Open Access Law: Two Cheers for Northwestern

Via Larry Solum’s Legal Theory Blog comes word of an important announcement from the editors of the Northwestern University Law Review. The editors have been paying close attention to the open-access debate (see here for Bill’s terrific compilation of links to many of the most interesting recent posts), and after giving the matter careful thought, are putting themselves squarely on the side of the good guys. From their announcement:

Starting with the fourth issue of our ninety-ninth volume and moving forward, all of our content has been, and will continue to be, available as a PDF download through our past issues tab. As a result, anyone will be able to find Northwestern University Law Review content using an internet search engine, and download it for free. Furthermore, we will maintain a fully permissive policy regarding authors who wish to post drafts of their forthcoming articles to SSRN, Bepress or other locations on the web. That’s the easy part.

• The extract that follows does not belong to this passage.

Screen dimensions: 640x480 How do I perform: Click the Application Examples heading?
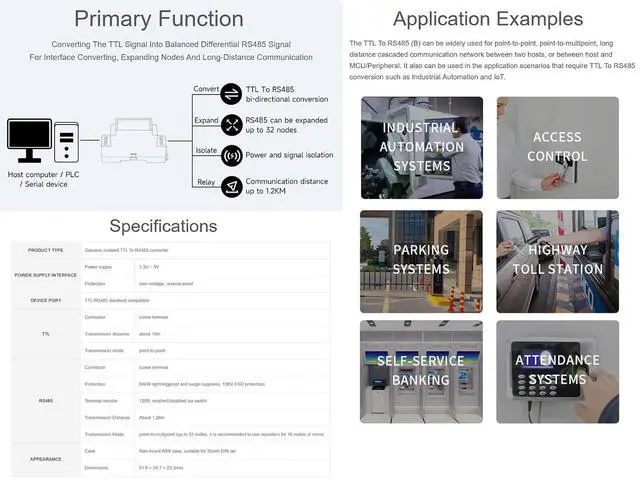pos(488,19)
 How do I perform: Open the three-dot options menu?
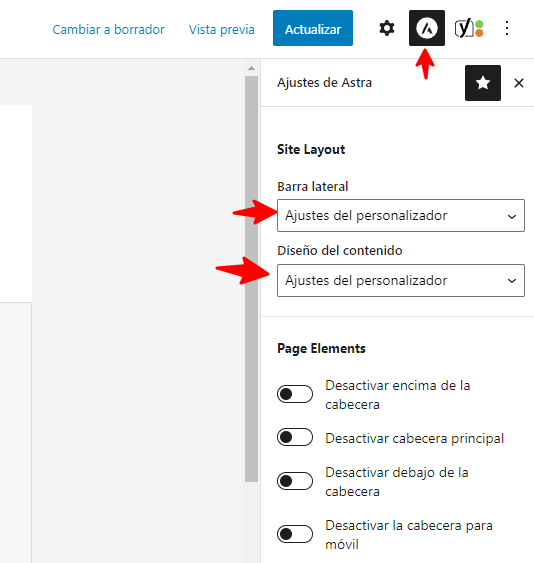coord(507,28)
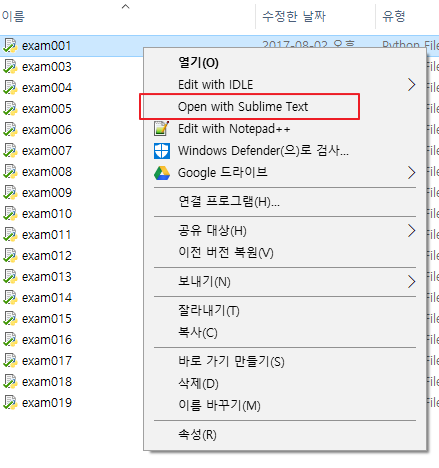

The hard part is that we are currently sitting on a mountain of information which is not readily convertible to PDF format — nearly 100 years of scholarship published solely in print in the Law Review. We are committed to making this information freely available as well. However, the technical and financial challenges that accompany scanning the mountain of material that was published before PDFs existed make this a project that will be ongoing, and contingent on donated funding.

This is really wonderful news, particularly the part about bringing the Review‘s older printed material into the modern era of digital permanence. But I still think that Larry Solum’s “three cheers for the Northwestern University Law Review” is too generous by a factor of one cheer.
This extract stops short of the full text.